The undirected repetition threshold and undirected pattern avoidance

TL;DR

This paper investigates the undirected repetition threshold for words over finite alphabets, establishing exact values for small cases, providing bounds for larger cases, and exploring pattern avoidance, including the undirected avoidability index of binary patterns.

Contribution

It determines the undirected repetition threshold for 3 letters, establishes a lower bound for larger alphabets, conjectures an exact value for all larger cases, and analyzes pattern avoidance including the avoidability index.

Findings

URT(3)=7/4

URT(k)≥(k-1)/(k-2) for k≥4

Confirmed the conjecture URT(k)=(k-1)/(k-2) for 4≤k≤21

Abstract

For a rational number $r$ such that $1<r\leq 2$, an undirected $r$-power is a word of the form $xyx'$, where the word $x$ is nonempty, the word $x'$ is in $\{x,x^R\}$, and we have $|xyx'|/|xy|=r$. The undirected repetition threshold for $k$ letters, denoted $\mbox{URT}(k)$, is the infimum of the set of all $r$ such that undirected $r$-powers are avoidable on $k$ letters.

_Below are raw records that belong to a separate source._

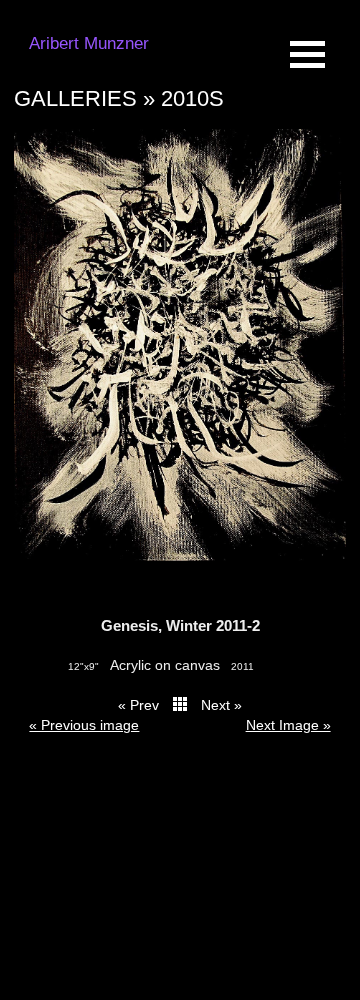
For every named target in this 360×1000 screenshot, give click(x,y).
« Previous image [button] (84, 725)
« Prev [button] (138, 705)
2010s (192, 98)
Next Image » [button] (288, 725)
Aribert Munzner (89, 43)
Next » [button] (221, 705)
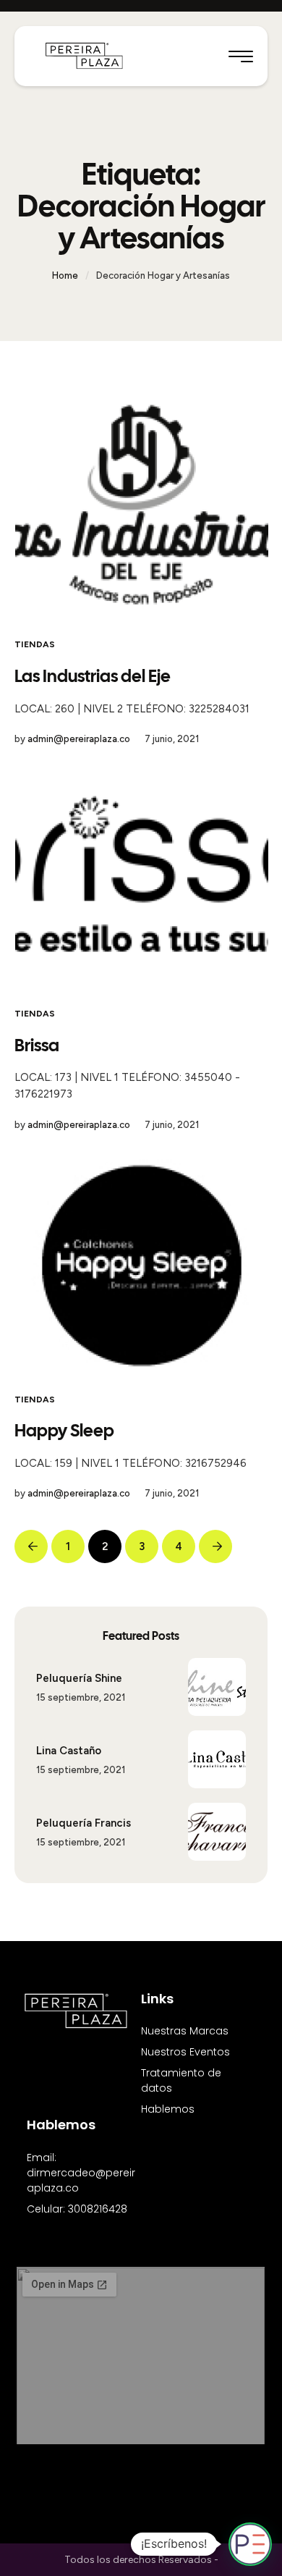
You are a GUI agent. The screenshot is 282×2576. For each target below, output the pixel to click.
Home (65, 275)
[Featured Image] (141, 504)
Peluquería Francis (83, 1823)
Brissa (36, 1045)
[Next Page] (215, 1546)
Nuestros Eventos (185, 2052)
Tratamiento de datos (181, 2080)
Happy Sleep (64, 1430)
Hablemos (168, 2109)
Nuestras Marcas (184, 2031)
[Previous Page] (31, 1546)
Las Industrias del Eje (92, 676)
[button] (240, 56)
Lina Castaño (68, 1750)
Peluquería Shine (79, 1678)
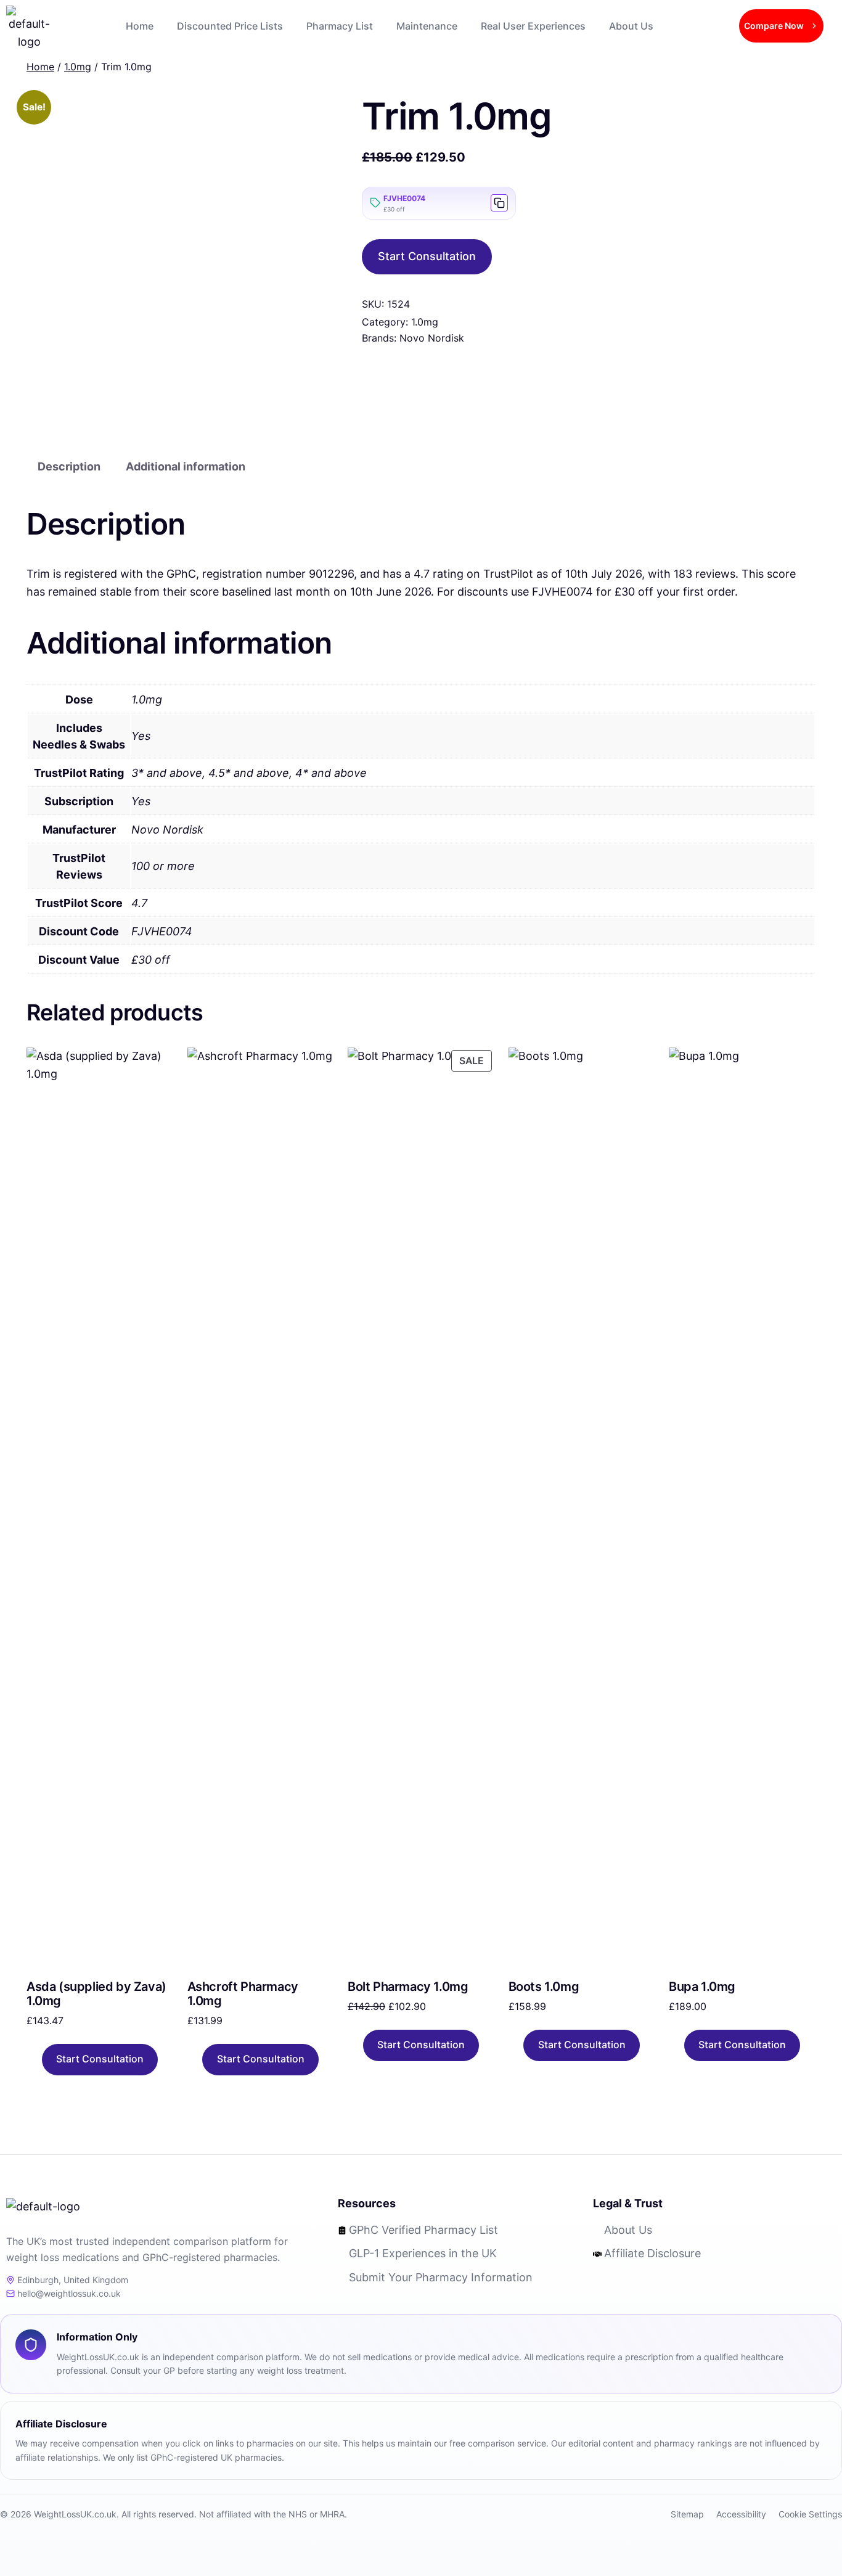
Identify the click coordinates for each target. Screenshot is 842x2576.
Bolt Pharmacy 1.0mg (408, 1987)
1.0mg (424, 322)
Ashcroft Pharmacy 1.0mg (242, 1994)
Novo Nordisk (431, 338)
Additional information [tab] (185, 466)
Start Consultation (427, 256)
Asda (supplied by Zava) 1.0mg (96, 1994)
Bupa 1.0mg (702, 1987)
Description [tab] (69, 466)
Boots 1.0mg (544, 1987)
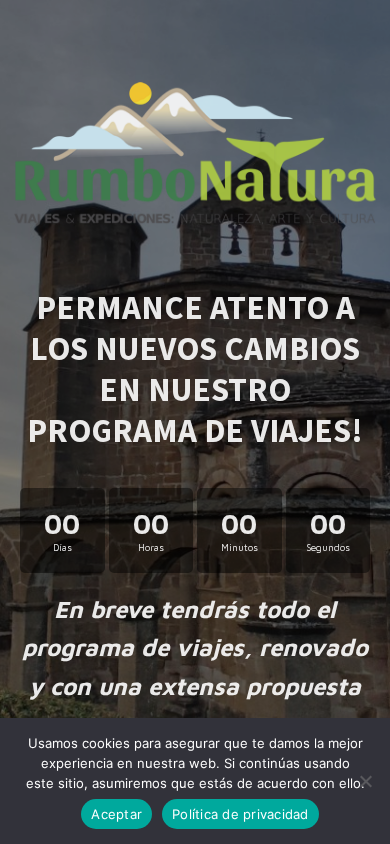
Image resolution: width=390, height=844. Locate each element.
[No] (365, 781)
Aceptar (116, 814)
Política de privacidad (240, 814)
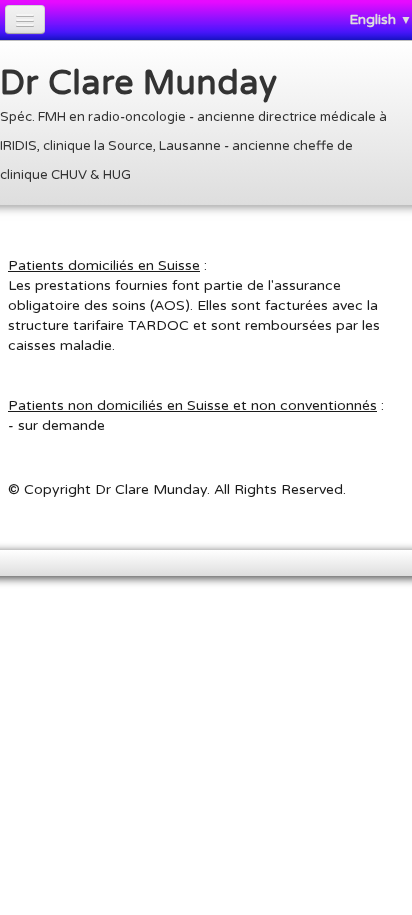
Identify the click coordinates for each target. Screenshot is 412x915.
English (380, 19)
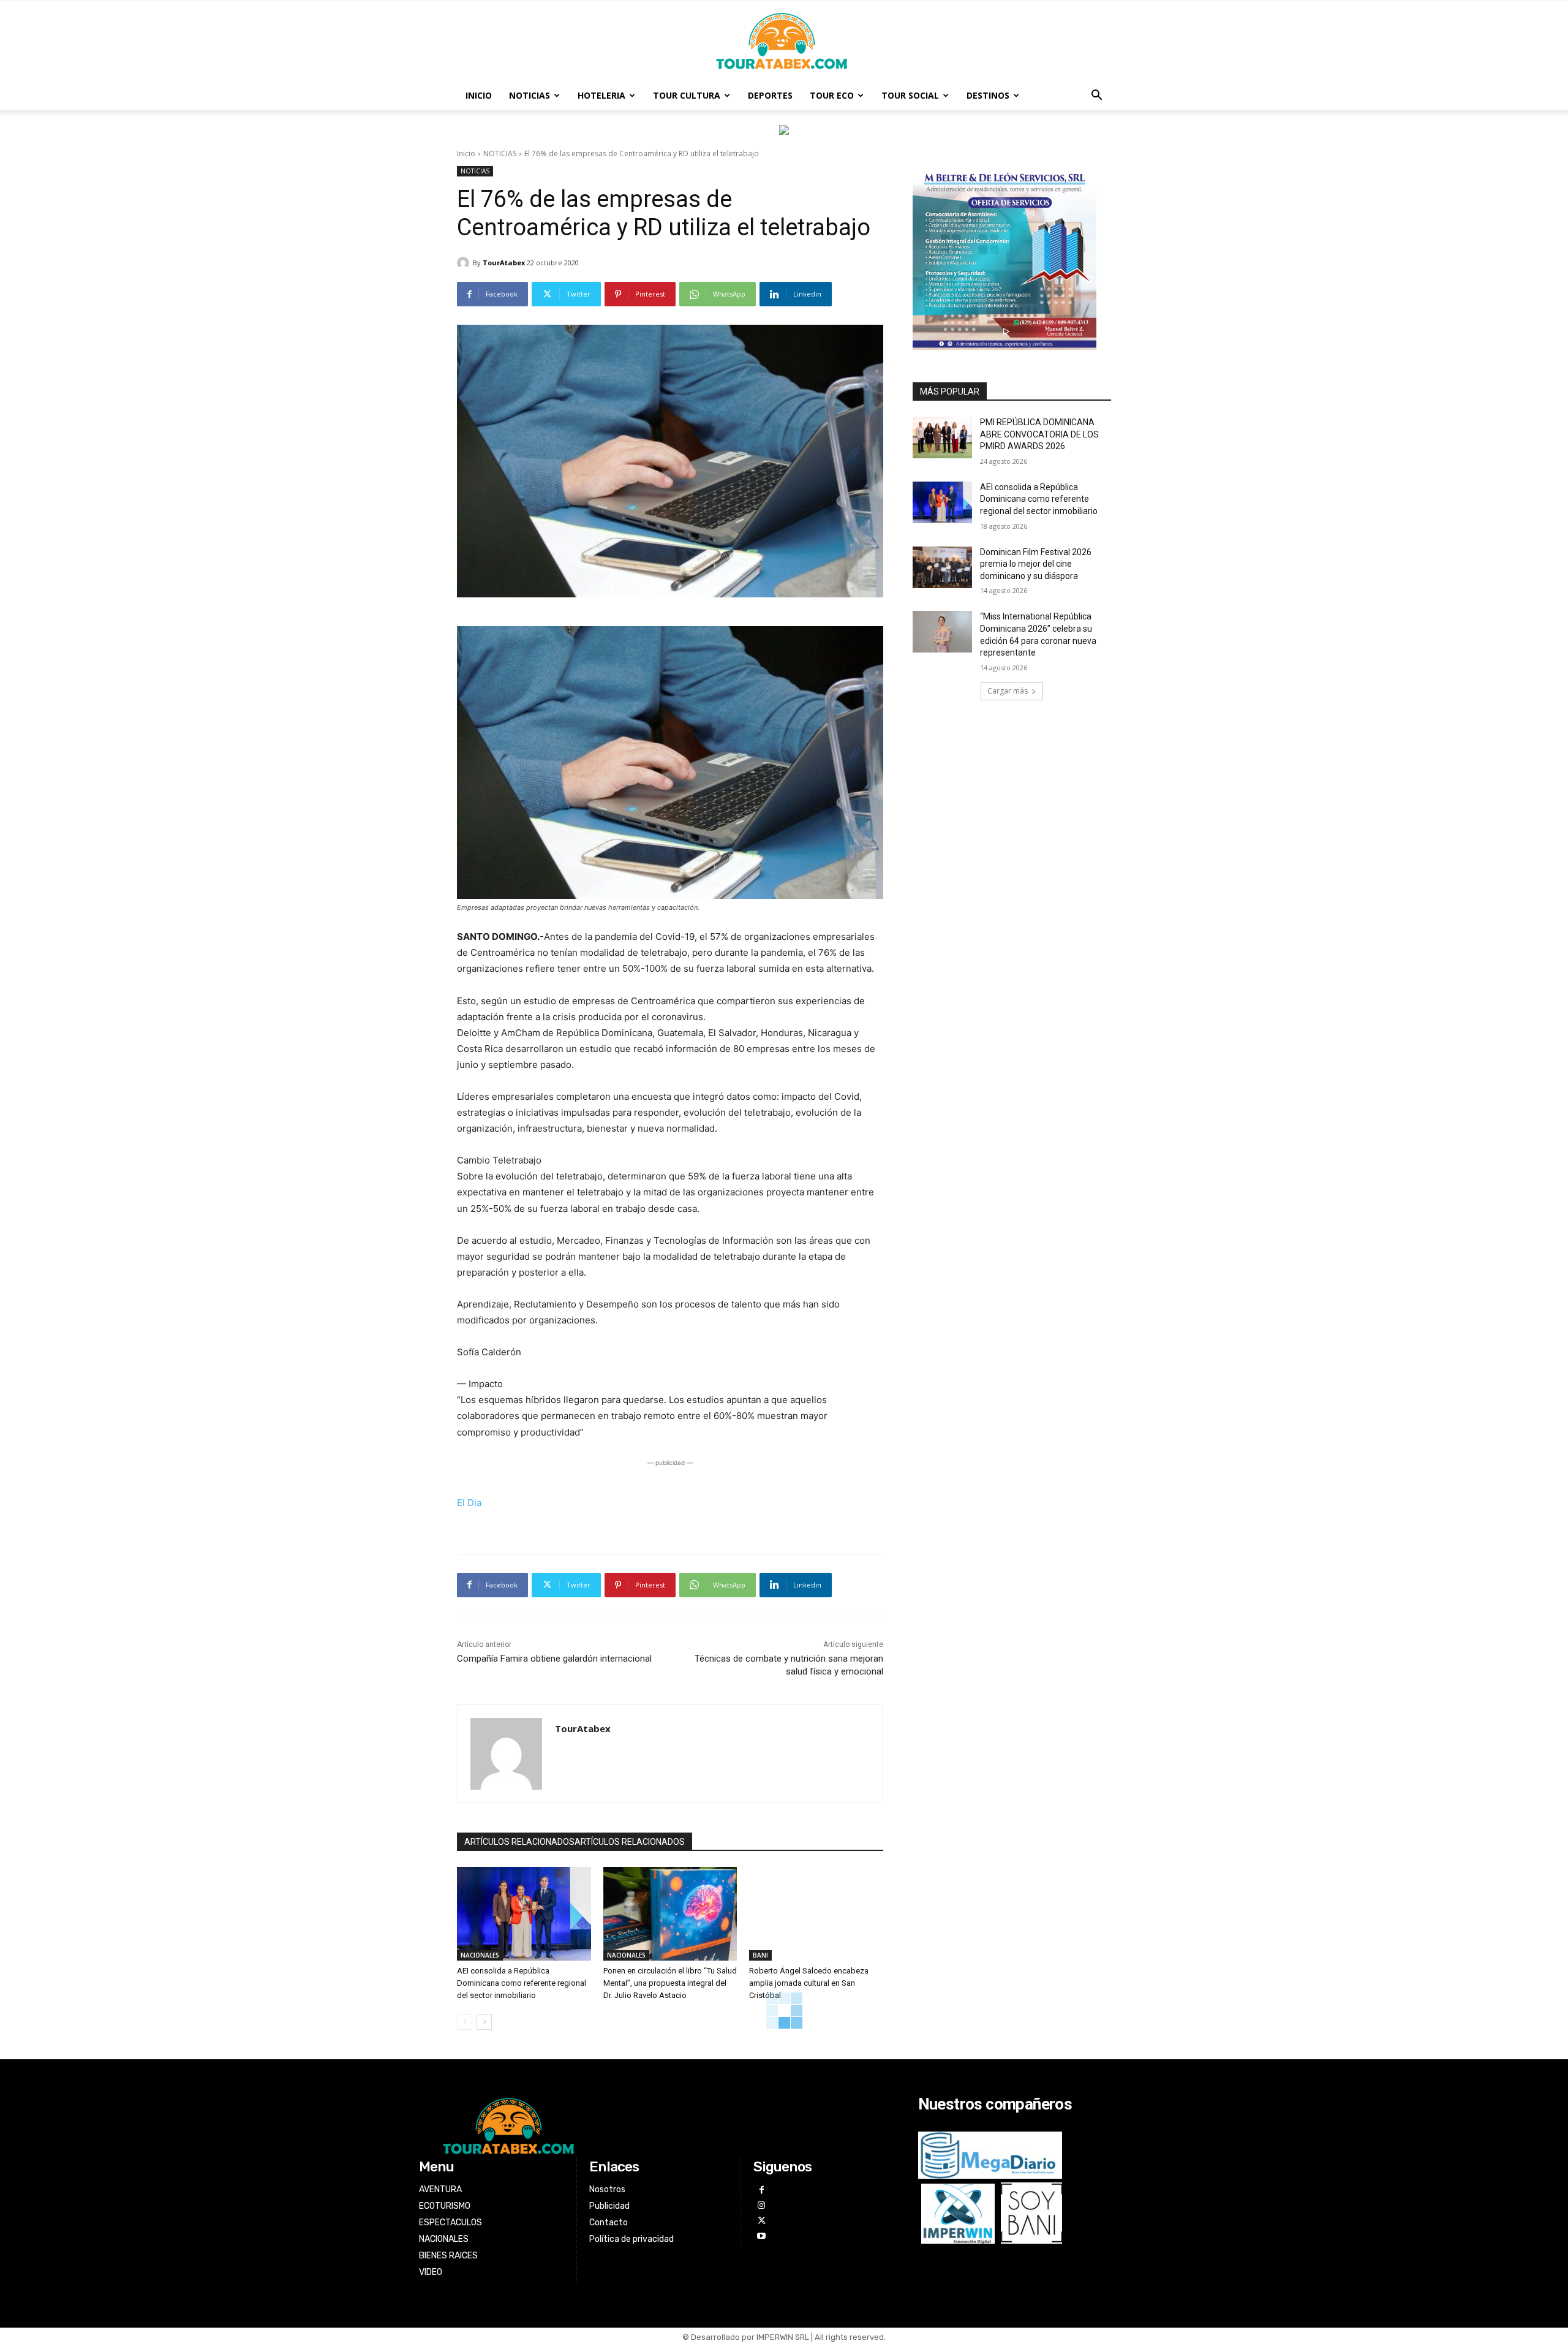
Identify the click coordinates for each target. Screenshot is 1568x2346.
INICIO (479, 95)
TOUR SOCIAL (910, 95)
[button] (1096, 96)
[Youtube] (761, 2236)
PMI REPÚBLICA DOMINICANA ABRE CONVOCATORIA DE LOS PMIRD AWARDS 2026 (1039, 434)
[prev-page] (464, 2022)
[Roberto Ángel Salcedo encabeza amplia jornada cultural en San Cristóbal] (816, 1914)
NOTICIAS (529, 95)
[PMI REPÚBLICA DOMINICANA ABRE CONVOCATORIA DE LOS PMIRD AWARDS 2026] (942, 437)
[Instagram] (761, 2205)
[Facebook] (761, 2190)
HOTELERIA (601, 95)
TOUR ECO (832, 95)
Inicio (466, 153)
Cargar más (1007, 691)
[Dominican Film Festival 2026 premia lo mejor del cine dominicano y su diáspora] (942, 567)
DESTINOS (988, 95)
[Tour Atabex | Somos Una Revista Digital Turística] (784, 41)
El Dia (469, 1502)
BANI (760, 1955)
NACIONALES (480, 1955)
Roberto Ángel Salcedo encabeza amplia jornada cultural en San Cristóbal (809, 1983)
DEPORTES (770, 95)
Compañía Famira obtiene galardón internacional (554, 1658)
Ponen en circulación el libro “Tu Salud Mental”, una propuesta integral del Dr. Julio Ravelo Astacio (670, 1983)
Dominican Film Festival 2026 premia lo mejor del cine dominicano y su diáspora (1035, 564)
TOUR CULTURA (686, 95)
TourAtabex (504, 262)
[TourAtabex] (465, 263)
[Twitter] (761, 2220)
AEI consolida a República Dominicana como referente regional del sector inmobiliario (521, 1983)
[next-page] (484, 2022)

We first demonstrate that $\mbox{URT}(3)=\tfrac{7}{4}$. Then we show that $\mbox{URT}(k)\geq \tfrac{k-1}{k-2}$ for all $k\geq 4$. We conjecture that $\mbox{URT}(k)=\tfrac{k-1}{k-2}$ for all $k\geq 4$, and we confirm this conjecture for $k\in\{4,5,\ldots,21\}.$ We then consider related problems in pattern avoidance; in particular, we find the undirected avoidability index of every binary pattern. This is an extended version of a paper presented at WORDS 2019, and it contains new and improved results.